Here is what the SEC said about this quandary in the proposed rules:

If we were to adopt a rule in substantially the form proposed today, we believe that states that currently have statutes and/or rules that require compliance with Securities Act Section 3(a)(11) and Rule 147 would need to amend their provisions in order for issuers to fully avail themselves of the new rule.

The SEC’s proposals have a lot of good in them, and I think they should be adopted, but not as a replacement to the existing Rule 147 safe harbor.

Once the SEC’s new rules are in place, the Washington State legislature will want to amend our crowdfunding law to take full advantage of it.

But statutory amendments sometimes take years to get through, if ever.

We should write comment letters to the SEC asking them not to do this.

I will write a draft letter and share it.

We have until January 11, 2016 to submit comments.

Here are instructions on how to submit comments:

DATES: Comments should be received by January 11, 2016.

ADDRESSES: Comments may be submitted by any of the following methods:

Electronic Comments: • Use the Commission’s Internet comment forms (http://www.sec.gov/rules/proposed.shtml); • Send an e-mail to rule-comments@sec.gov. Please include File Number S7-22-15 on the subject line; or • Use the Federal Rulemaking Portal (http://www.regulations.gov). Follow the instructions for submitting comments.

Paper Comments: • Send paper comments to Brent J. Fields, Secretary, Securities and Exchange Commission, 100 F Street, NE, Washington, DC 20549-1090.

All submissions should refer to File Number S7-22-15. This file number should be included on the subject line if e-mail is used. To help us process and review your comments more efficiently, please use only one method.

The Commission will post all comments on the Commission’s website (http://www.sec.gov/rules/proposed.shtml). Comments also are available for website viewing and printing in the Commission’s Public Reference Room, 100 F Street, NE, Washington, DC 20549, on official business days between the hours of 10:00 am and 3:00 pm. All comments received will be posted without change; we do not edit personal identifying information from submissions. You should submit only information that you wish to make available publicly.

Download PDF
  • Joe, the post isn’t sufficient clear for those of us without a law degree. Is the problem the specifics in the law calling out “Rule 147, 17 C.F.R. Sec. 230.14717 C.F.R. Sec. 230.147” as opposed to “Rule 147”?

    • Thanks Luni.

      I am going to write a comment letter and share.

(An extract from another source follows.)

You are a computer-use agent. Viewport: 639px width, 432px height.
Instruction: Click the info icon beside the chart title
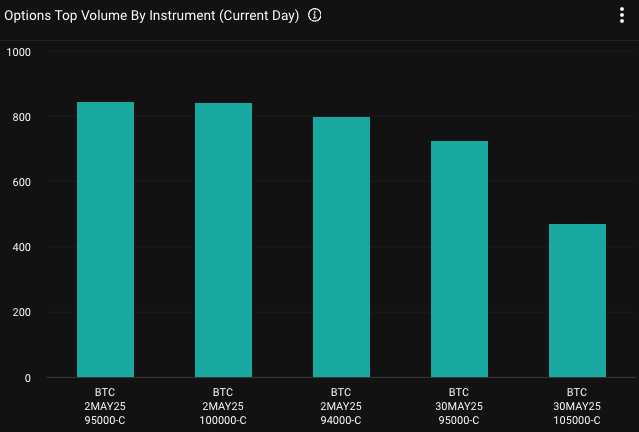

      Basically, we don’t want the SEC to do anything that would require us to amend our statute.

      • OK, but what specifically is wrong with the statute and/or the IRS action that make the two incompatible?

        • Our statute requires compliance with both 3(a)(11) and Rule 147. Now the SEC is going to disentangle Rule 147. It is no longer going to be a safe harbor under 3(a)(11). Compliance with both post these rule changes will not be possible (if adopted as proposed)–but our statute requires compliance with both. So our statute will need to be amended.

          • Thank you. That is clear. I suggest updating the post above to say that.

            Meanwhile, seems an opportunity to fix Washington’s crowdfunding law in 2016. Would be nice to have something that people can actually use.

          • Agree. Thanks for your comments.